I then used Flask to set up a local server at http://localhost:5000/classify. (The corresponding code is in 'notebooks/api.py'.) Upon receiving a POST request with a payload consisting of a list of (text) movie reviews, the server applies the model to generate corresponding move-review classifications. The classifications are returned as a pair of probabilities, one for 1 and another for 0.

## Import

In [1]:
import pandas as pd
import requests

## Utils

In [2]:
def collapse_dicts(d: dict) -> dict:
    """
    Collapse a two-key dictionary to its values.

    Given
        {k1: v1, k2: v2},
    return
        {v1: v2}.
    """
    values = list(d.values())
    return {values[0]: values[1]}

In [3]:
def merge_dicts(dict_pair) -> dict:
    """
    Merge a pair of dictionaries.

    Given
        [{k1: v1}, {k2: v2}],
    return
        {k1: v1, k2: v2}.
    """
    return {**dict_pair[0], **dict_pair[1]}

In [4]:
def get_predictions_df(reviews_scores: dict) -> pd.DataFrame:
    """Return a DataFrame of reviews, scores, and classifier predictions.

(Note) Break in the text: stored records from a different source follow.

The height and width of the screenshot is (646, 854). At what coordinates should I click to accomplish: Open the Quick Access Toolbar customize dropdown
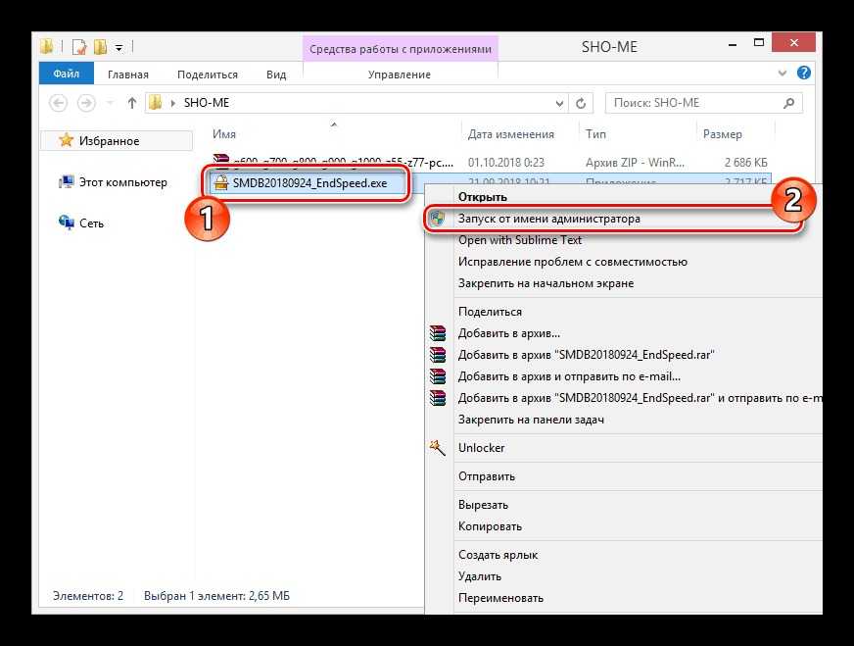click(x=119, y=46)
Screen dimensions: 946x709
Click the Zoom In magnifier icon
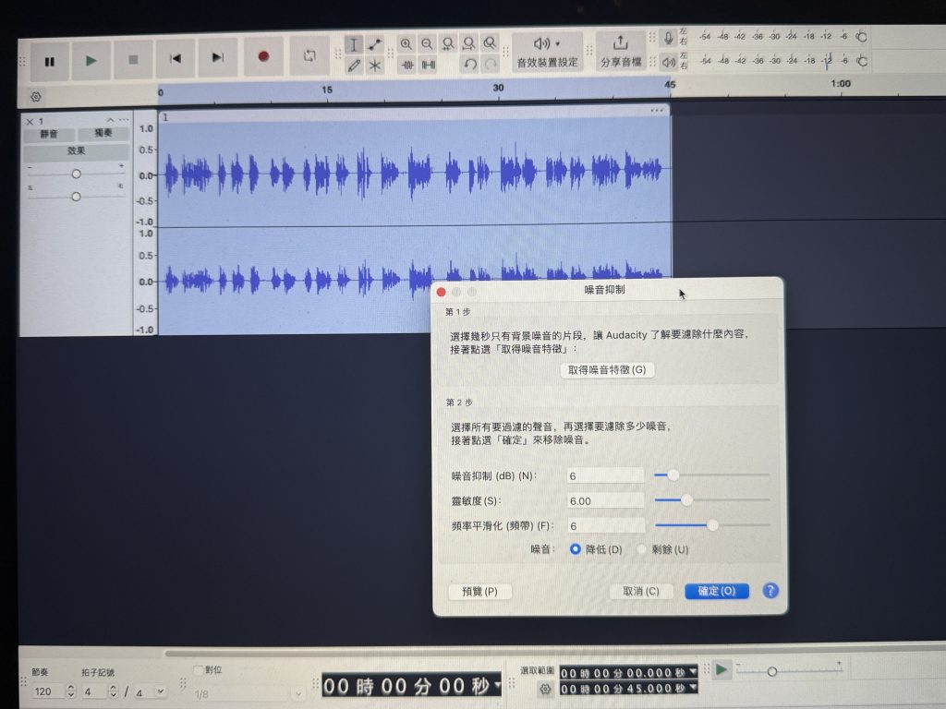point(406,44)
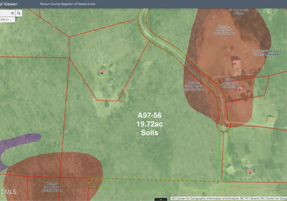287x201 pixels.
Task: Click the bottom-left 'Herndon loam, 2 to 6' label
Action: 52,187
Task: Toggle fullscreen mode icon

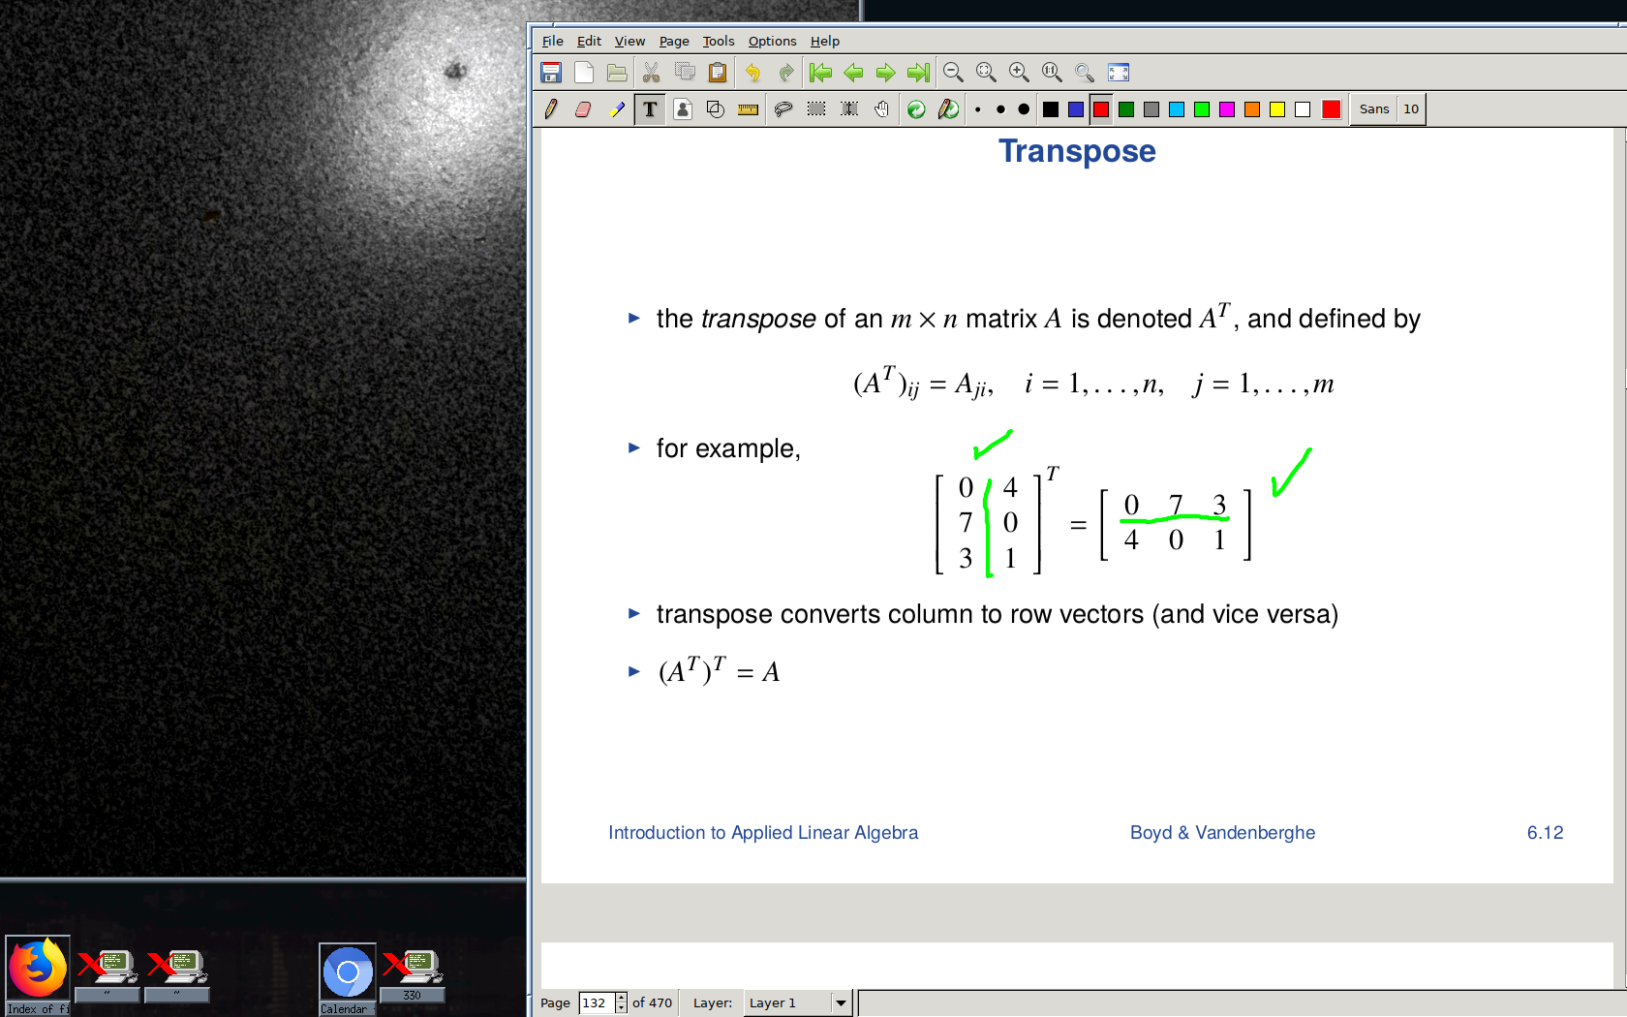Action: tap(1119, 73)
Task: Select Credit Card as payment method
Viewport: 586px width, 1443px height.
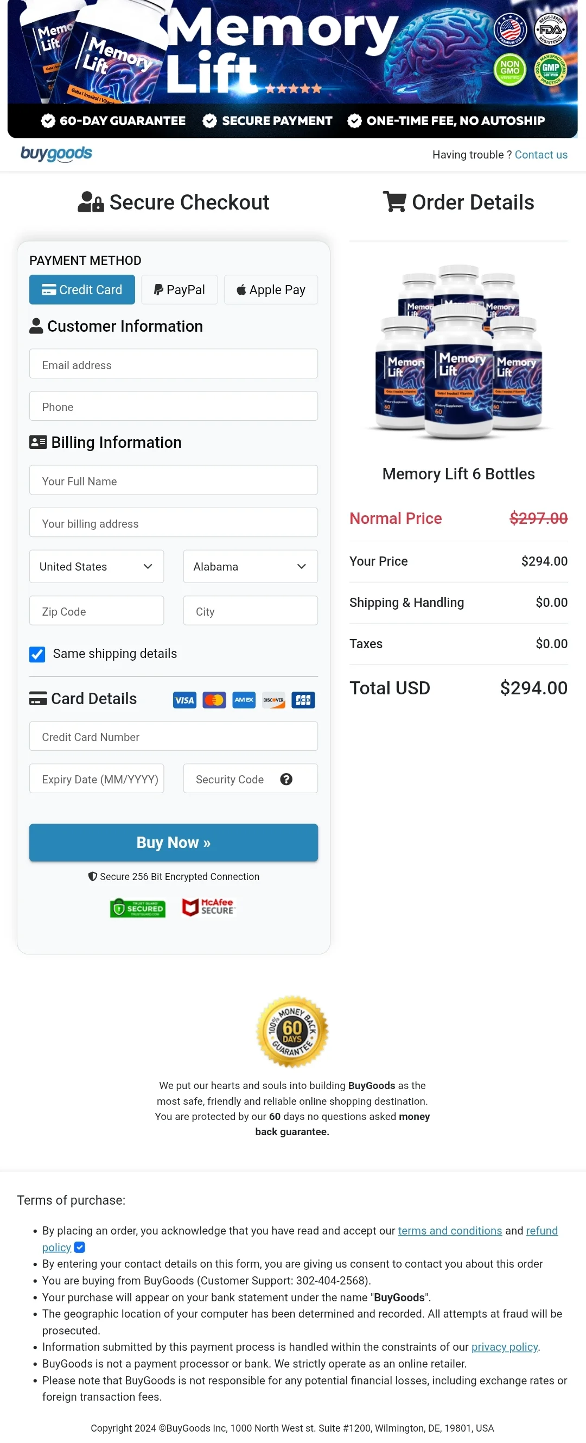Action: pos(82,290)
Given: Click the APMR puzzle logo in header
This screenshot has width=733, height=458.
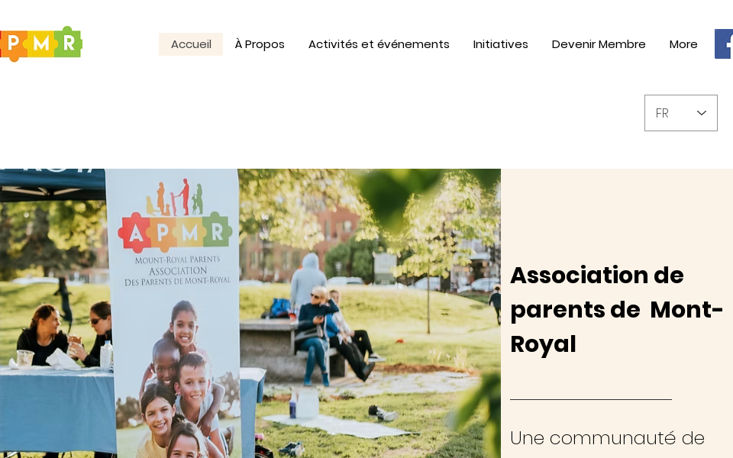Looking at the screenshot, I should pos(41,44).
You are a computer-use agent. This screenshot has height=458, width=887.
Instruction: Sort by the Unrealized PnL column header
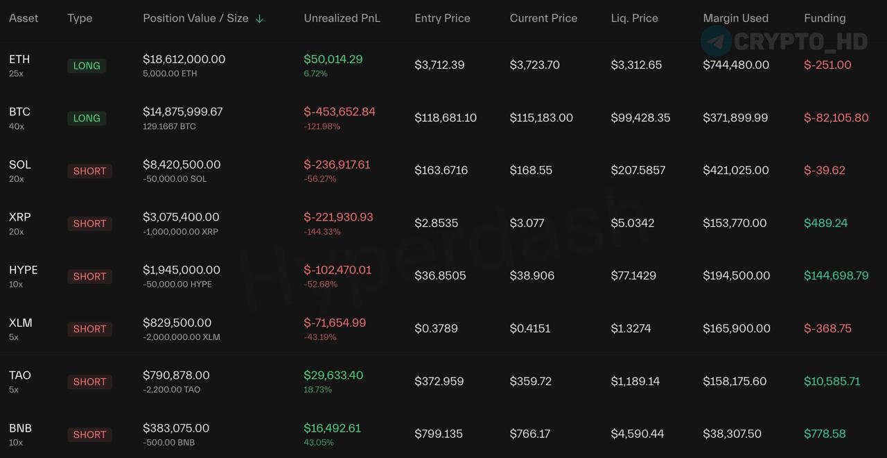pyautogui.click(x=342, y=18)
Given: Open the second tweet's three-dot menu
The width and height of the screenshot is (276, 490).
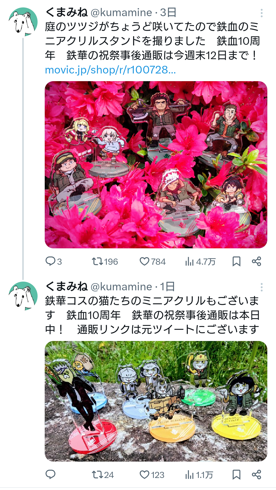Looking at the screenshot, I should pos(261,287).
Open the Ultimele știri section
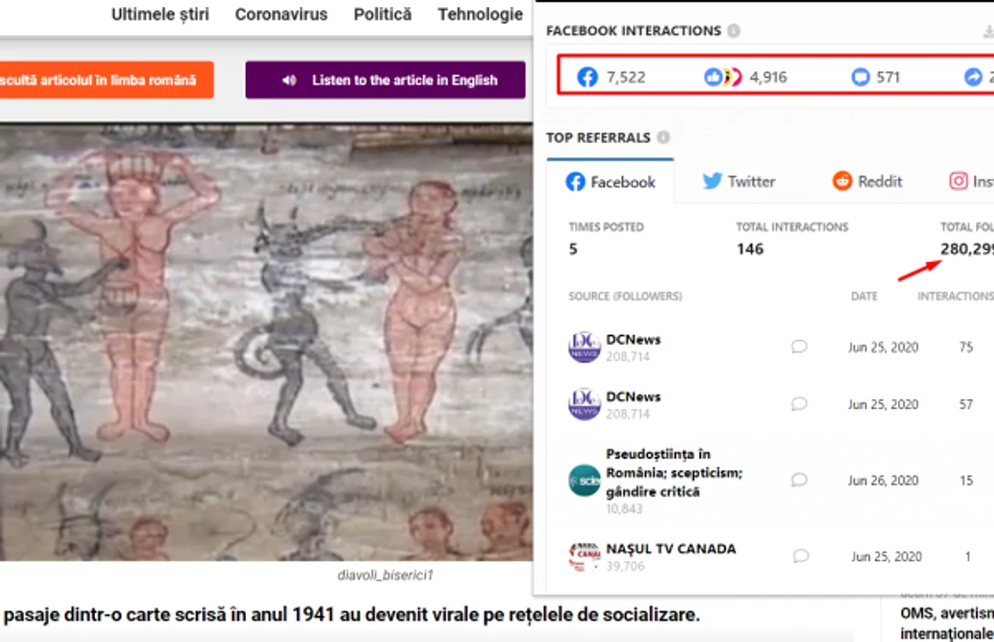The width and height of the screenshot is (994, 642). (160, 15)
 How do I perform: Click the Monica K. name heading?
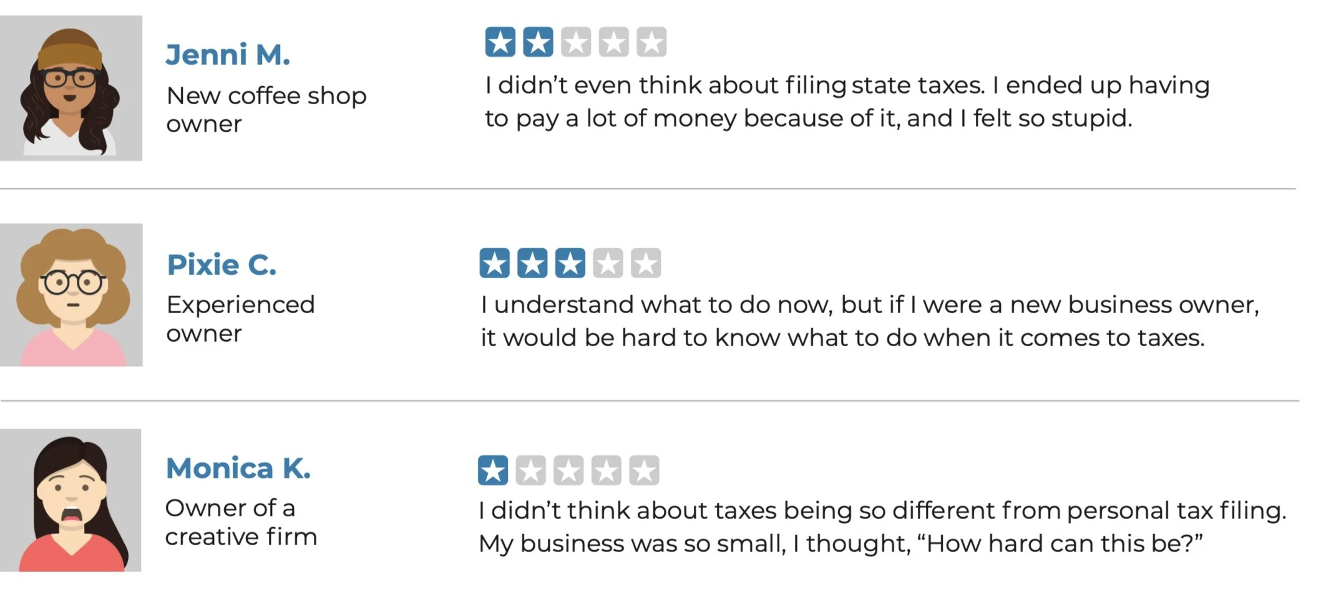pyautogui.click(x=238, y=468)
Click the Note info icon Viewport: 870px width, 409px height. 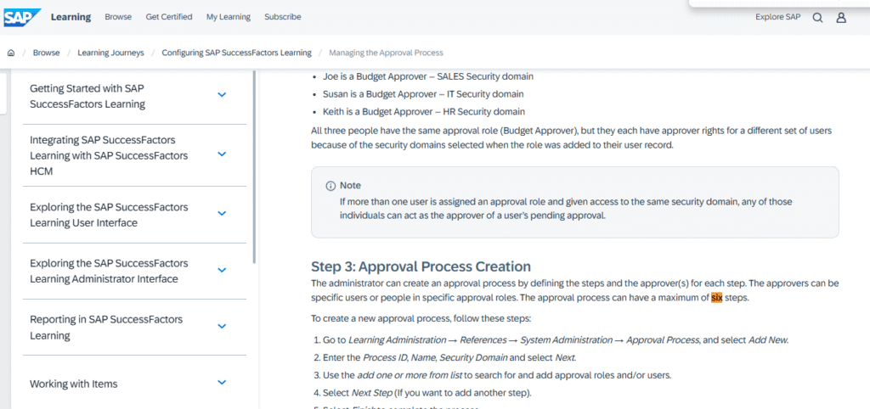pyautogui.click(x=330, y=185)
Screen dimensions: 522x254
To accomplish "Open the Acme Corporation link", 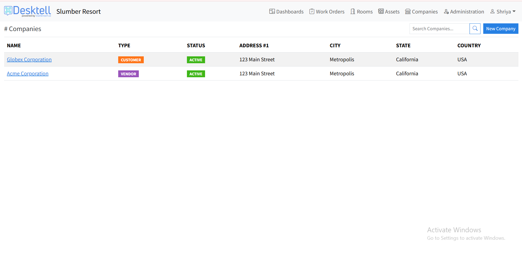I will 27,74.
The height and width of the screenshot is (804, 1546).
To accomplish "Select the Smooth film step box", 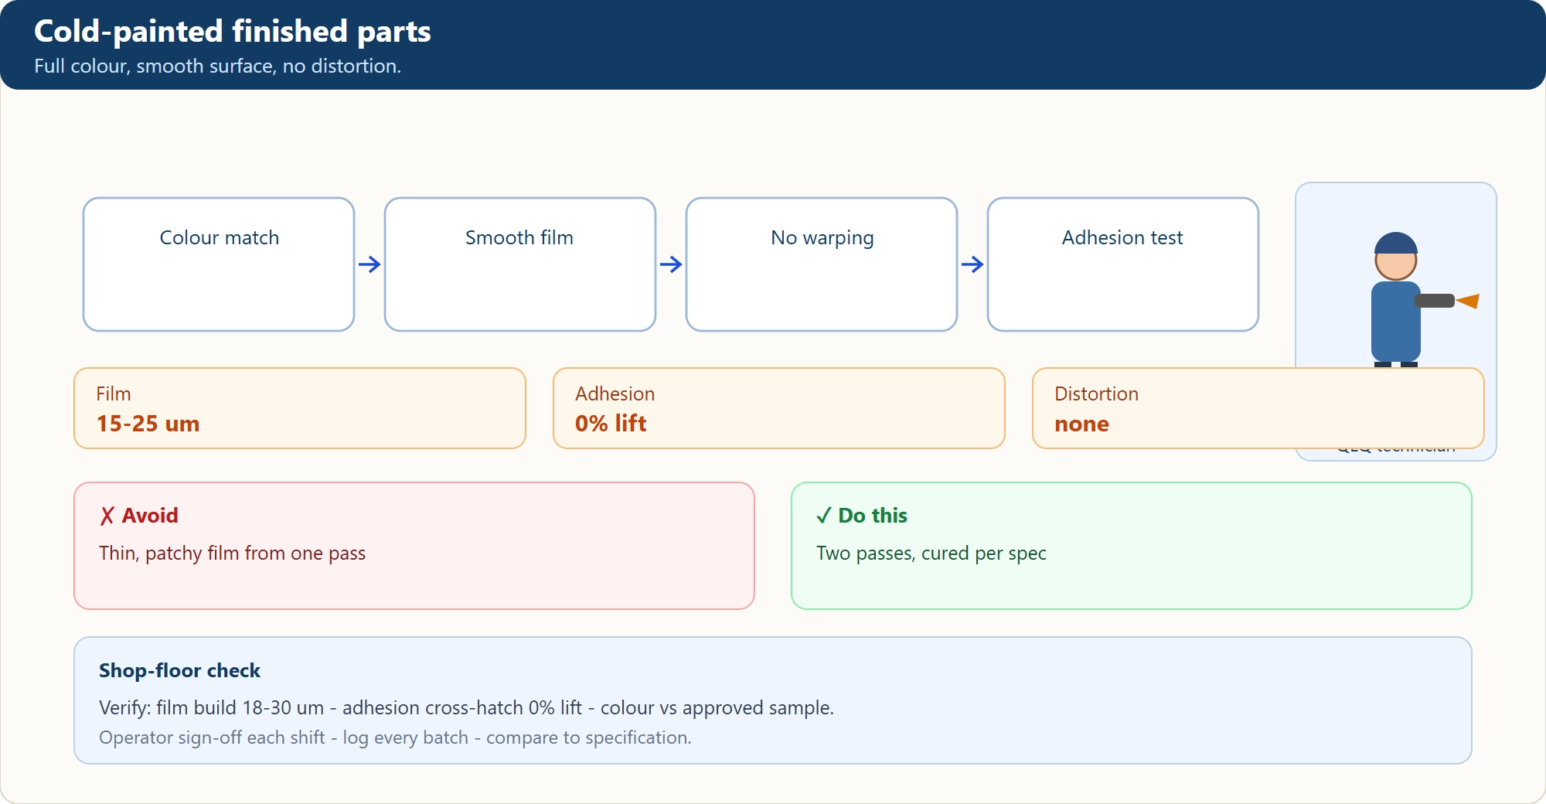I will (520, 264).
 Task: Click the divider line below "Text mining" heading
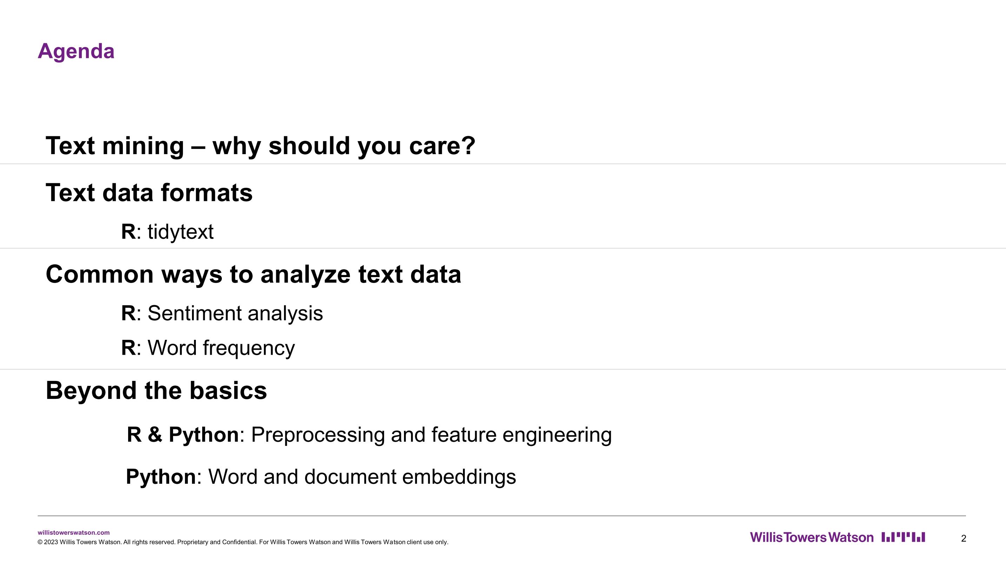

    Makes a POST request to my movie-review-classifier and organizes
    the request and results into a DataFrame.

    :param reviews_scores: Text reviews and corresponding scores (0 or 1)
    :type reviews_scores: dict

    :return: A DataFrame of reviews, scores, and classifier predictions
    :rtype: pd.DataFrame
    """
    reviews: list = reviews_scores['reviews']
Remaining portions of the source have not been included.